About the Competition
The 6th Annual UAlbany 3MT will be virtual for the preliminary round and in-person for the final round!
Currently enrolled doctoral and master's students in all disciplines at UAlbany will be eligible to participate in 3MT®. The work presented must have been conducted at UAlbany. Ideally, students should be in the final stages of their graduate program and have some conclusions and impacts from their research.
First Place: $1,000
Second Place: $750
Third Place: $500
People's Choice: $250 (selected via audience vote)
3MT is a competition for research master’s and doctoral students to develop and showcase their research communication skills.
The first 3MT was held at The University of Queensland (UQ) in 2008 with 160 graduate students competing. Enthusiasm for the 3MT concept grew, and its adoption by numerous universities led to the development of an international competition in 2010. Today students from the United States, the United Kingdom, Canada, and Hong Kong take part in their own regional and national events.
You may view the 2023 Final Round on the Graduate School YouTube Channel.
The 2024 Preliminary Rounds will be held the week of February 19, 2024.
The 2024 Final Round will be held the week of March 4, 2024.
To learn more, register to attend an online information session:
- 11/30/2023 12:30 to 1:00 PM ET
- 11/30/2023 1:00 to 1:30 PM ET
- 11/30/2023 6:30 to 7:00 PM ET
- 11/30/2023 7:00 to 7:30 PM ET
- 12/4/2023 12:30 to 1:00 PM ET
- 12/4/2023 1:00 to 1:30 PM ET
- 12/4/2023 6:30 to 7:00 PM ET
- 12/4/2023 7:00 to 7:30 PM ET
Currently enrolled doctoral and master's students in all disciplines at UAlbany will be eligible to participate in 3MT®.
Work presented must have been conducted at UAlbany.
Students should be in the final stages of graduate school, so they have some sound conclusions and impacts from their research.
Alumni are not eligible.
Register to participate by 11:59 a.m. on Monday, February 12, 2024.
Your PowerPoint slide must be one static widescreen size (16:9). In PowerPoint, click the Design tab, then click Slide Size and choose Widescreen (16:9).
On the registration form, you will be asked to include the title of your presentation. Please aim to keep your title catchy, informative, concise, and true to your research.
An important element of the competition is communicating your research in a concise and engaging manner and that starts with the title. Try to avoid long titles with technical jargon.
All participating students must have a single, static PowerPoint slide (no animations, no transitions) to accompany their presentation. The slide must be in widescreen (16:9) format.
When creating your slide, remember that the slide is another tool to help you explain and illustrate your research. Avoid including too much text on your slide or having a slide that looks too busy, which can distract from rather than enhance your presentation.
Think carefully about what is most important to include on your slide to tell the story of your research. Oftentimes the most memorable slides are simple and leave the audience with a clear snapshot of the research.

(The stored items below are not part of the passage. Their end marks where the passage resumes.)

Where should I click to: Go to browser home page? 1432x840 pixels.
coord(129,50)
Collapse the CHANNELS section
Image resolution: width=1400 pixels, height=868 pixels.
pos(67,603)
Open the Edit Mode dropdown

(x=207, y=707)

Please follow the UAlbany 3MT Virtual Competition Guide for more information on preparing your video.
A single static PowerPoint slide is permitted. No slide transitions, animations or ‘movement’ of any description are allowed. The slide is to be presented from the beginning of the oration.
No additional electronic media (e.g. sound and video files) are permitted.
No additional props (e.g. cue cards, costumes, musical instruments, laboratory equipment) are permitted.
Presentations are limited to 3 minutes maximum and competitors exceeding 3 minutes are disqualified.
Presentations are to be spoken word (e.g. no poems, raps or songs).
Presentations are to commence from the stage.
Presentations are considered to have commenced when a presenter starts their presentation through either movement or speech.
The decision of the adjudicating panel is final.
Did the presentation provide an understanding of the background to the research question being addressed and its significance?
Did the presentation clearly describe the key results of the research including conclusions and outcomes?
Did the presentation follow a clear and logical sequence?
Was the thesis topic, key results and research significance and outcomes communicated in language appropriate to a non-specialist audience?
Did the speaker avoid scientific jargon, explain terminology and provide adequate background information to illustrate points?
Did the presenter spend adequate time on each element of their presentation? Or did they elaborate for too long on one aspect or was the presentation rushed?
Did the oration make the audience want to know more?
Did the presenter convey enthusiasm for their research?
Did the presenter capture and maintain their audience's attention?
Was the presenter careful not to trivialize or generalize their research?
Did the speaker have sufficient stage presence, eye contact and vocal range? Did the speaker maintain a steady pace, and have a confident stance?
Did the PowerPoint slide enhance the presentation? Was it clear, legible, and concise?